PASSAGE TO READ
Farangis () or Frigis () is a female character in the Persian epic Shahnameh. She is the eldest daughter of Afrasiab, king of Turan. She is also the second and favourite wife of Siyâvash, the saintlike prince of Iran (Siyâvash's first wife was Juraira daughter of Piran Viseh) and mother of a legendary hero and later Shah of Iran, Kai Khosrow. Although a Turanian by birth, Farangis shows loyalty to her husband's kingdom and dynasty. She accompanies her son when he leaves Turan in the hopes of gathering an Iranian army to avenge Siyâvash.

After the murder of her husband Siyâvash and being left with her son Kai Khosrow, Farangis mourns him for a year. The dignitaries at the court of King Kavus try to console her. They promise that her brother-in-law Fariborz will avenge the murder of his brother. Further, they present Fariborz as a suitable husband for her. Aided by Rostam, Fariborz takes Farangis to his seraglio.

References

 Abolqasem Ferdowsi, Dick Davis trans. (2006), Shahnameh: The Persian Book of Kings , modern English translation (abridged), current standard. See also
 Davis, Dick, (translator), The Legend of Seyavash, (Penguin, 2001, Mage Publishers 2004) (abridged)

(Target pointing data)
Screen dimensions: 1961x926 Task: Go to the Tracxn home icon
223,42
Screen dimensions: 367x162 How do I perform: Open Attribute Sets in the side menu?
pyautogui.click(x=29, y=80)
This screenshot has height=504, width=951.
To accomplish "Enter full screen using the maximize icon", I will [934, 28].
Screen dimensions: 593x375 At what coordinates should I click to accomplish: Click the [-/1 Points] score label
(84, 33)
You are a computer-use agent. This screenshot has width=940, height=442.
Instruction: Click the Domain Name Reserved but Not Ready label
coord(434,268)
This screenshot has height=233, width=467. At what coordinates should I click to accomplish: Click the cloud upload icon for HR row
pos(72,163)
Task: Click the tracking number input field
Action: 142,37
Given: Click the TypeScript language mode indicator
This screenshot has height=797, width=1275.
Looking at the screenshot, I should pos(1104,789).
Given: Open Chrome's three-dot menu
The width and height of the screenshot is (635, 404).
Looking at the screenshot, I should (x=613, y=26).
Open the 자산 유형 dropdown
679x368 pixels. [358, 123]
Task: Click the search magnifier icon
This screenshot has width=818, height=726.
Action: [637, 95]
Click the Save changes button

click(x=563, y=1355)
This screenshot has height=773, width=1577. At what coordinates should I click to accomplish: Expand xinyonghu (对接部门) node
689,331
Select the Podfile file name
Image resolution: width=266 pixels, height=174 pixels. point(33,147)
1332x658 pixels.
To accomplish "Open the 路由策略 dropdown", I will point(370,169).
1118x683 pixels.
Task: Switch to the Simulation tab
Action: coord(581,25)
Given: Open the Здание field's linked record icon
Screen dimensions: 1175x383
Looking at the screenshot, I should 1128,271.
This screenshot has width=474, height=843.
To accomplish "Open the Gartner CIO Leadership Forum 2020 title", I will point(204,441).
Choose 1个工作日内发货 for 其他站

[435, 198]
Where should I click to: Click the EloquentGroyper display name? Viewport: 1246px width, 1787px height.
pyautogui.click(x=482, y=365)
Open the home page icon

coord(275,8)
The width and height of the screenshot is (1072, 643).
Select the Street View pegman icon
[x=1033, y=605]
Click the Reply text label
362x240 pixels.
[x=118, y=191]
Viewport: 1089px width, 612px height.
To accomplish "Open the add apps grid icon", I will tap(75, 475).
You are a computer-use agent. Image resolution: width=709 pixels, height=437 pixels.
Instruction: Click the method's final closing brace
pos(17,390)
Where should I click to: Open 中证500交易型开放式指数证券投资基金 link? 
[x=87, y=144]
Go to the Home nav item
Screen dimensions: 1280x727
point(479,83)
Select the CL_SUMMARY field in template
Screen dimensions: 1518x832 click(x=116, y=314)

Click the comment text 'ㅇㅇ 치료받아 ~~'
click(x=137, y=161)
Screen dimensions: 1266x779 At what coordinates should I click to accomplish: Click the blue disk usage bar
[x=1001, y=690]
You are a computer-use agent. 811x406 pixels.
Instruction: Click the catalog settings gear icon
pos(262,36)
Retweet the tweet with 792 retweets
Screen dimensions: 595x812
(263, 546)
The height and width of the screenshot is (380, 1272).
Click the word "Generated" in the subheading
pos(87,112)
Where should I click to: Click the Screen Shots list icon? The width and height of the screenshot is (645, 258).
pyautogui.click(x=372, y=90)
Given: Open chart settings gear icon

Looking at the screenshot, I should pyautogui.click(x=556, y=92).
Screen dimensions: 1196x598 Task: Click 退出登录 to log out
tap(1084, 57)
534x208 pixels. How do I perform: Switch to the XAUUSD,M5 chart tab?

EXERCISE TASKS
**A)** Using the passage on Farangis, answer these questions:
(i) Whose daughter is Farangis?
(ii) How long does Farangis mourn Siyâvash after his murder?
(iii) Who aids Fariborz in taking Farangis to his seraglio?
**B)** Summarize the passage on Farangis in two sentences.
**C)** From the passage on Farangis, reproduce the part that opens with the words containing "After the murder" and closes with "Publishers 2004) (abridged)".

EXERCISE SOLUTIONS
**A)**
(i) She is the eldest daughter of Afrasiab, king of Turan.
(ii) She mourns him for a year.
(iii) Rostam aids him.

**B)** Farangis, a female character in the Shahnameh, is the eldest daughter of Afrasiab, king of Turan, the favorite wife of the Iranian prince Siyâvash, and the mother of Kai Khosrow, and she stays loyal to her husband's kingdom by accompanying her son when he leaves Turan. After a year of mourning the murdered Siyâvash, she is presented with his brother Fariborz as a suitable husband, and with Rostam's aid Fariborz takes her to his seraglio.

**C)**
After the murder of her husband Siyâvash and being left with her son Kai Khosrow, Farangis mourns him for a year. The dignitaries at the court of King Kavus try to console her. They promise that her brother-in-law Fariborz will avenge the murder of his brother. Further, they present Fariborz as a suitable husband for her. Aided by Rostam, Fariborz takes Farangis to his seraglio.

References

 Abolqasem Ferdowsi, Dick Davis trans. (2006), Shahnameh: The Persian Book of Kings , modern English translation (abridged), current standard. See also
 Davis, Dick, (translator), The Legend of Seyavash, (Penguin, 2001, Mage Publishers 2004) (abridged)